**Kutipan Teks:**
════════

Jika sepanjang hidup kita sudah melatih diri untuk senantiasa berada dalam kesadaraan Jiwa, maka dalam kehidupan berikutnya kita akan melanjutkan upaya itu. Namun, jika dalam kehidupan ini kita sudah mencapai kesempurnaan, dan saat ajal tiba kesadaran kita sepenuhnya terpusatkan pada Sang Gusti Pangeran, maka tiada lagi episode baru. Kita menyatu dengan Sang Saksi Agung, Sang Jiwa Agung, Krishna mengatakan hal ini sebagai suatu keniscayaan.
Kantor adalah dunia benda. Rumah kita, rumah sejati kita adalah Istana Gusti Pangeran. Selesaikan tugas kewajiban, dan kembalilah pada-Nya. Masak terikat dengan kantor? Untuk apa berkantor, untuk apa bekerja? Bukankah supaya bisa menggunakan hasil dari jerih-payah kita untuk menikmati hidup? Kehidupan sejati ada di istana Gusti Pangeran, bukan di gubuk-dunia ini! Dalam pengertian, kehidupan sejati ada dalam Kesadaran Jiwa, bukan dalam kesadaran alam benda.
(Bhagavad Gita by Anand Krishna)
Buku Meditasi dan Yoga Terbaik
Kesadaran Jiwa merupakan momok kata yang menakutkan. Bahkan mungkin sedikit sekali yang mengenalnya. Pada umumnya yang dikenal orang adalah lapisan tubuh kita. Lapisan luar. Tubuh yang dikenal dalam batas katepe. Saat ketemu dengan si A, B dan C, kita memanggilnya sebagaimana bentuk tubuhnya.Itulah yang kita kenal secara umum. Namun kita selalu saja lupa bahwa yang disebut ‘diri’ bukanlah tubuh atau badan kasar. Bukan pula pikiran ataupun perasaan.
Perlukah kita selalu melatih diri agar senantiasa berada dalam Kesadaran Jiwa selama masih hidup? Perlu, karena itulah diri sejati kita, Jiwa. Mungkin bisa disebut sebagai jiwa individu. Walaupun sebutan ini kurang tepat, tetapi dibutuhkan agar mudah kita membayangkannya.

════════

**Permintaan a:**
Cetak ulang tanpa perubahan baris-baris rekaman di bawah, dimulai dari baris yang memuat "You are a computer-use agent. This" dan berakhir pada baris terakhir rekaman, dengan kedua ujungnya ikut disertakan.

════════

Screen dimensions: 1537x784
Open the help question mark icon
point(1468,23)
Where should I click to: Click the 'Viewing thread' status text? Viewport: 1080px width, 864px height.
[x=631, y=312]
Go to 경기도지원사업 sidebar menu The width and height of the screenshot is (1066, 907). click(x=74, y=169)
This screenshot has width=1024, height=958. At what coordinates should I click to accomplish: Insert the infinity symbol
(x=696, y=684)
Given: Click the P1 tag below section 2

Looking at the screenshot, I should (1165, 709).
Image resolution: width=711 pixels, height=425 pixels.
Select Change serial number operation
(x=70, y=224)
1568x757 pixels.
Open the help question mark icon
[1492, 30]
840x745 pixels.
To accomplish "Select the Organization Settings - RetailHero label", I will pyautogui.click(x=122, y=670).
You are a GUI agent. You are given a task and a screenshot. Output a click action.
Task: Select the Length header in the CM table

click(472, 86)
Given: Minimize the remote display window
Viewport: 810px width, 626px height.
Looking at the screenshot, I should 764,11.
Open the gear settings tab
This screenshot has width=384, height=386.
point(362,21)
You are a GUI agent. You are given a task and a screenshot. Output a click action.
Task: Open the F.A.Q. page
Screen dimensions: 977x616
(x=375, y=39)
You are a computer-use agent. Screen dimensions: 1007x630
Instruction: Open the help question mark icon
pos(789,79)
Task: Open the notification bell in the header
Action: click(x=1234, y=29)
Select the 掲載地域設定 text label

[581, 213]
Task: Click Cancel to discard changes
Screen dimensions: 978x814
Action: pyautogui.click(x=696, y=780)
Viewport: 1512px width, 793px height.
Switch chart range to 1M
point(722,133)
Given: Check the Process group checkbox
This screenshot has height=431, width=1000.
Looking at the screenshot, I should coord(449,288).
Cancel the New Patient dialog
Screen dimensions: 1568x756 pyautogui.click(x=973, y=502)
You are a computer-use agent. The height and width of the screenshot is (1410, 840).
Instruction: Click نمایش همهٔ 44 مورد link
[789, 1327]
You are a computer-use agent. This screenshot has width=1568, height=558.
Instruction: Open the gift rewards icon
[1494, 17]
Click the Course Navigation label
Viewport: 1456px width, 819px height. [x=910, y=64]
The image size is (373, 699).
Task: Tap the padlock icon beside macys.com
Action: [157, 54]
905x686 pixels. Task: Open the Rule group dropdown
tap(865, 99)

════════

**Permintaan b:**
Buat ringkasan kutipan tentang Kesadaran Jiwa di atas dalam dua kalimat.

**Hasil Tugas a:**
You are a computer-use agent. This screenshot has width=1568, height=558.
Instruction: Open the gift rewards icon
[1494, 17]
Click the Course Navigation label
Viewport: 1456px width, 819px height. [x=910, y=64]
The image size is (373, 699).
Task: Tap the padlock icon beside macys.com
Action: [157, 54]
905x686 pixels. Task: Open the Rule group dropdown
tap(865, 99)

**Hasil Tugas b:**
Latihan untuk senantiasa berada dalam Kesadaran Jiwa akan berlanjut ke kehidupan berikutnya, sedangkan orang yang sudah mencapai kesempurnaan dan saat ajal sepenuhnya terpusat pada Sang Gusti Pangeran tidak lagi mengalami episode baru karena menyatu dengan Sang Jiwa Agung. Kehidupan sejati berada dalam Kesadaran Jiwa, bukan dalam kesadaran alam benda, dan latihan itu perlu selama masih hidup karena diri sejati bukanlah tubuh, pikiran, ataupun perasaan, melainkan Jiwa.